Кажется, красавица Крандиевская, в которую уже влюблялись и Бунин, и Бальмонт, не согласилась. Но через несколько лет она еще вспомнит Сологуба, когда тот буквально выживет из города Алексея Толстого, чьей женой к тому времени она станет. Впрочем, скандал, из-за которого Толстым придется уехать в Москву, случится уже на другой квартире Сологуба, у которой мы встретимся в следующей главе.
28. МЭТР И… ОБЕЗЬЯНИЙ ХВОСТ (Адрес третий: Разъезжая ул., 31, кв. 4)
Итак, женитьба разделила жизнь Сологуба на две половины. Но теперь, несмотря на всю веселость и беспечность его «салона», жизнь поэта стала все больше напоминать как бы постепенно натягиваемую струну.
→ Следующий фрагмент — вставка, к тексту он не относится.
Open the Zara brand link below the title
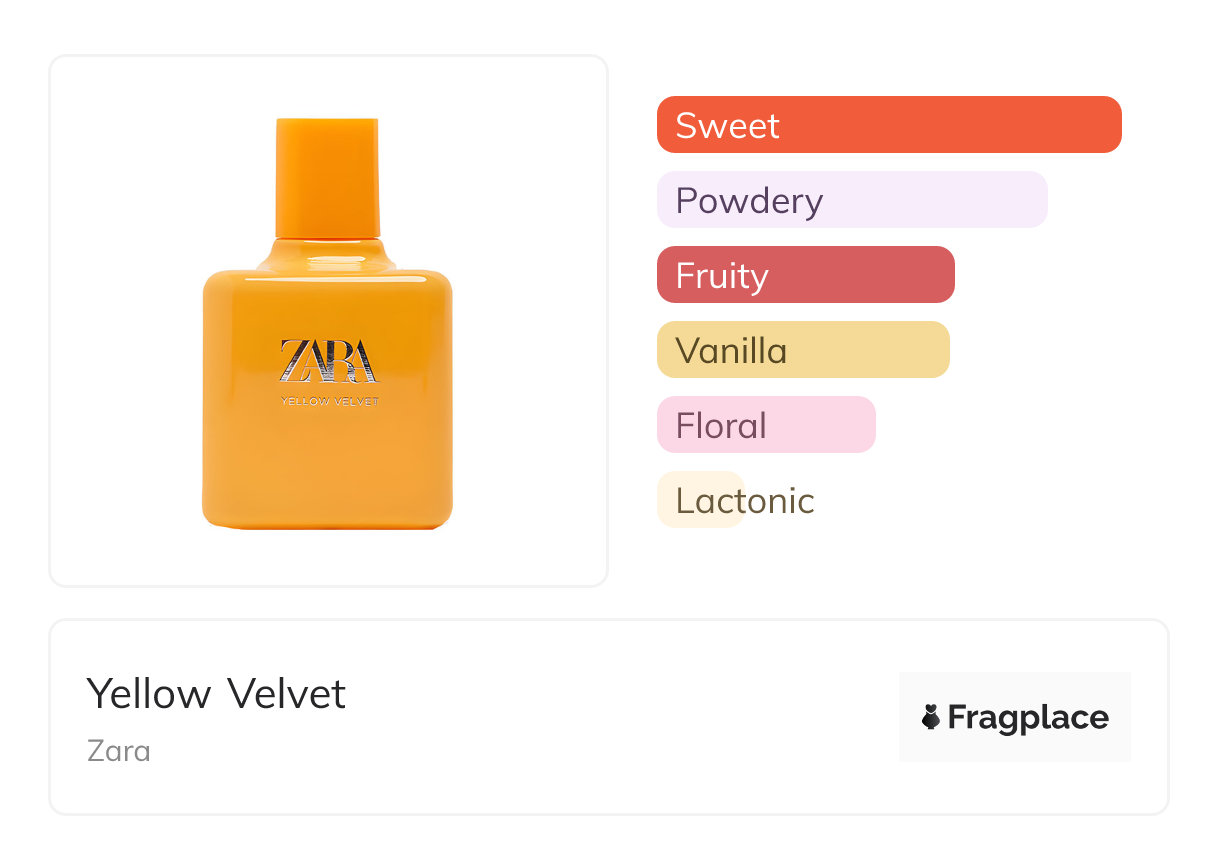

Она еще звенела, даже пела, но напряжение ее нарастало…
Да, в угловом доме на Разъезжей, куда Сологубы переехали, кажется, в 1910 году, как и раньше, что ни вечер, ярко вспыхивали окна, за которыми собирался весь литературный и художественный мир города. Но однажды этот мир раскололся надвое – за и против Сологуба. Из-за чего? Из-за обезьяньего хвоста. Настоящего хвоста от шкурки настоящей обезьяны… Знаменитая и, как выразилась одна посетительница салона, «громыхательная» история! Даже Блок уже спустя время, читая у Чулкова свои стихи, вдруг неожиданно запнулся – там, где сравнивал героиню стихотворения с кометой, покраснел и по-детски смешливо фыркнул: «Не могу дальше – дальше у меня о хвосте». В стихах речь шла о хвосте кометы, но Блок вспомнил о хвосте другом…
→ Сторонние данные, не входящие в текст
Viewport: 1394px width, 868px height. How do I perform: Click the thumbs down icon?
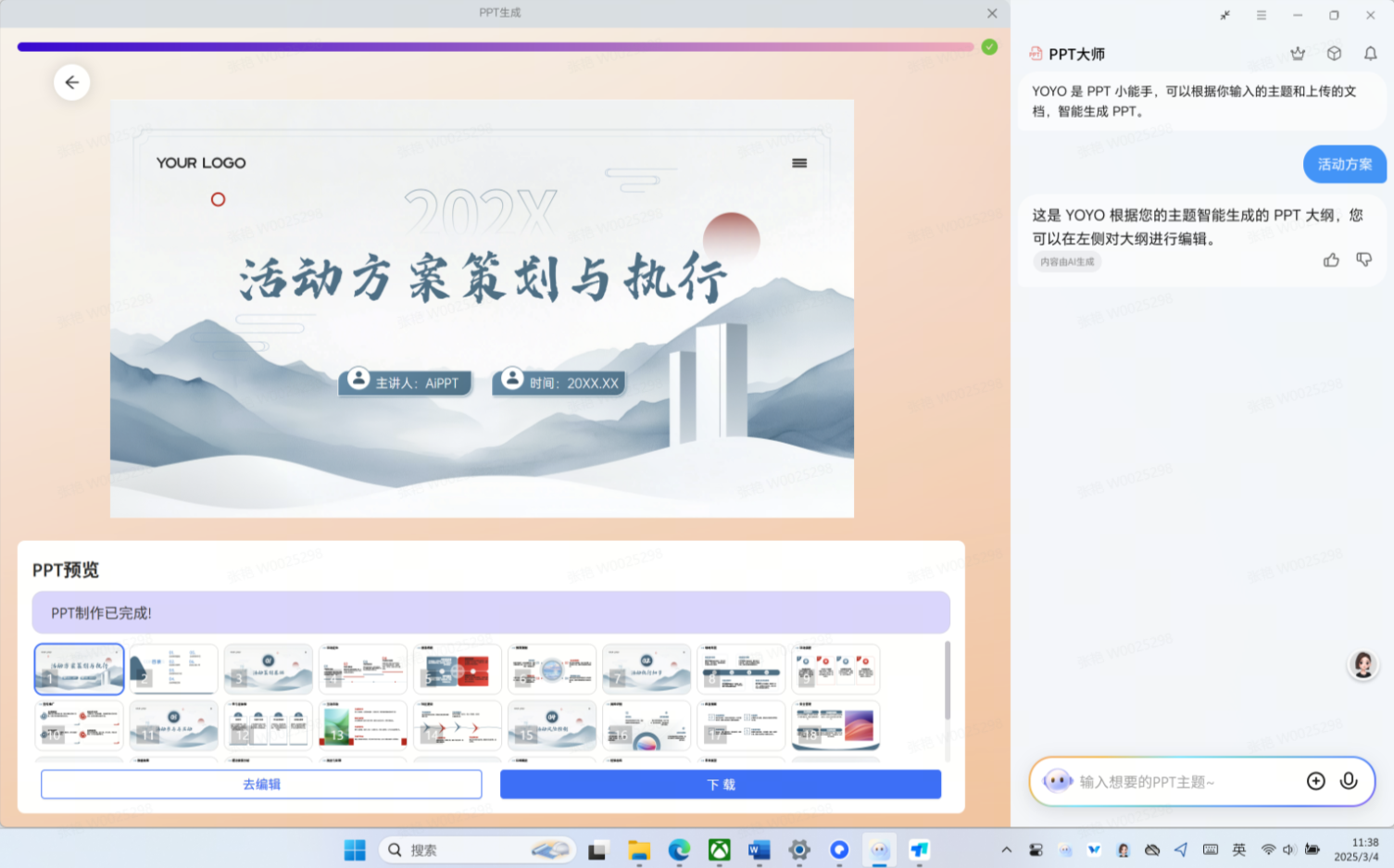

Вообще сюда, к Сологубам, кто только не приходил! Ахматова вспоминала: «Когда в 15-м году Вячеслав Иванов приехал в Петербург, он был у Сологубов на Разъезжей. Необычайно парадный вечер и великолепный ужин. В гостиной подошел ко мне Мандельштам и сказал: “Мне кажется, что один мэтр – это зрелище величественное, а два – немного смешное”…» Бывали здесь и Блок, и Бальмонт, и Сомов, и Зелинский, и Тэффи… Почти не вылезал отсюда Северянин (не вылезал из какой-то «турецкой комнаты», где убалтывал понравившихся ему актрис до «бессловесных поцелуев»). Северянина чуть не за ручку ввел в поэзию именно Сологуб [120] . Превзойдя ненадолго в славе своего учителя, даже поссорившись с ним на какое-то время, Северянин тем не менее до старости не забудет, кто решил «выдвинуть» его «из мрака неизвестности», а главное – кто написал когда-то предисловие к его первому сборнику, больше похожее, по его словам, «на стихотворение в прозе».
120
Ф.Сологуб, чтобы «раскрутить», как сказали бы сегодня, И.Северянина, организовал даже первое турне его по городам России. Сам с ним поехал. «И не ошибся: их совместные выступления производили бум. Успех был оглушительный, но Северянин вдруг заскучал, закапризничал и, не предупредив Сологуба, вернулся в Петербург». Тогда они и поссорились впервые. «Не люблю, - сказал о Северянине Сологуб, - когда при мне кладут ноги на стол!..».